Globo é alvo de investigação do MPF após supostas irregularidades em acesso a área restrita de Aeroporto
Inquérito apura se equipe de reportagem entrou em área restrita sem cumprir protocolos de segurança.
- Foto: reprodução
Resumo
- O que aconteceu: O Ministério Público Federal abriu inquérito para investigar o acesso de uma equipe da Globo ao Aeroporto do Galeão.

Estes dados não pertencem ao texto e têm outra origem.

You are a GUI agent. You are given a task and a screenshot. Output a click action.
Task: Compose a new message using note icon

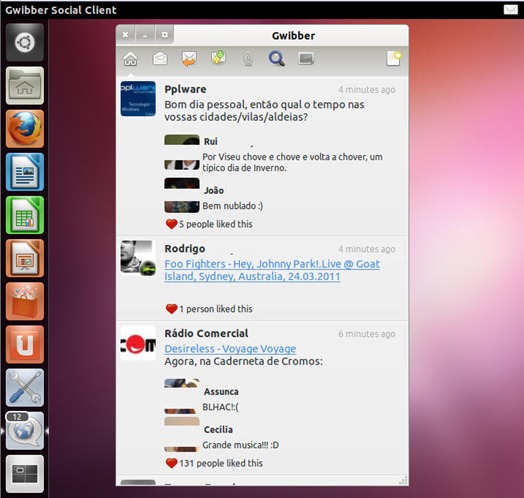pyautogui.click(x=394, y=58)

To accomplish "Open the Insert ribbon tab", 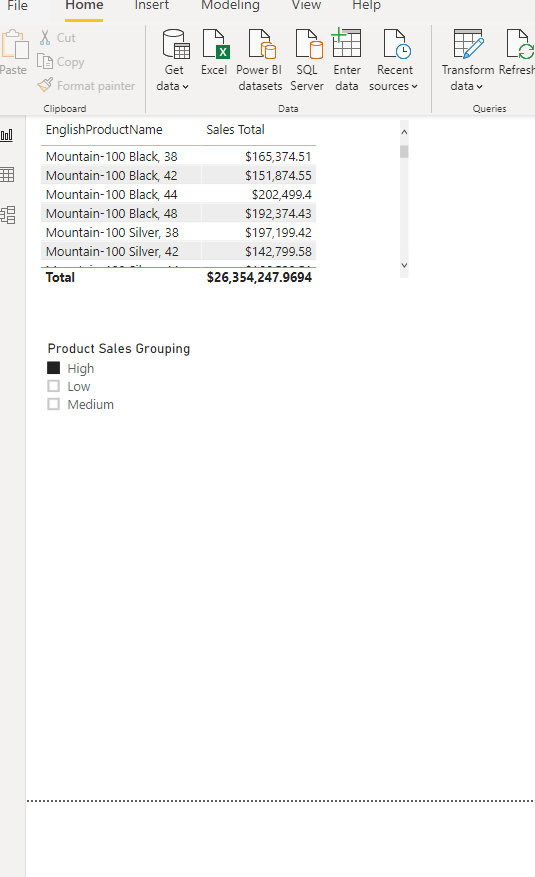I will pos(151,6).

- Suspeita: A reportagem teria entrado em área restrita sem passar por procedimentos obrigatórios de segurança.
- Resposta da Globo: A emissora afirma que cumpriu todos os protocolos exigidos pelos órgãos competentes.
- Investigação: O MPF também apura o acesso de servidores públicos e policiais civis a áreas restritas do terminal.
Notícias do Brasil – O Ministério Público Federal (MPF) instaurou um inquérito para apurar possíveis irregularidades no acesso de uma equipe de reportagem da Globo a uma área restrita do Aeroporto Internacional do Galeão, no Rio de Janeiro.
Segundo documentos aos quais o jornal Folha de S.Paulo teve acesso, a investigação busca esclarecer se a equipe entrou na área destinada às operações da Receita Federal sem cumprir os procedimentos obrigatórios de segurança exigidos para esse tipo de acesso.
Quais são as suspeitas apontadas pelo MPF?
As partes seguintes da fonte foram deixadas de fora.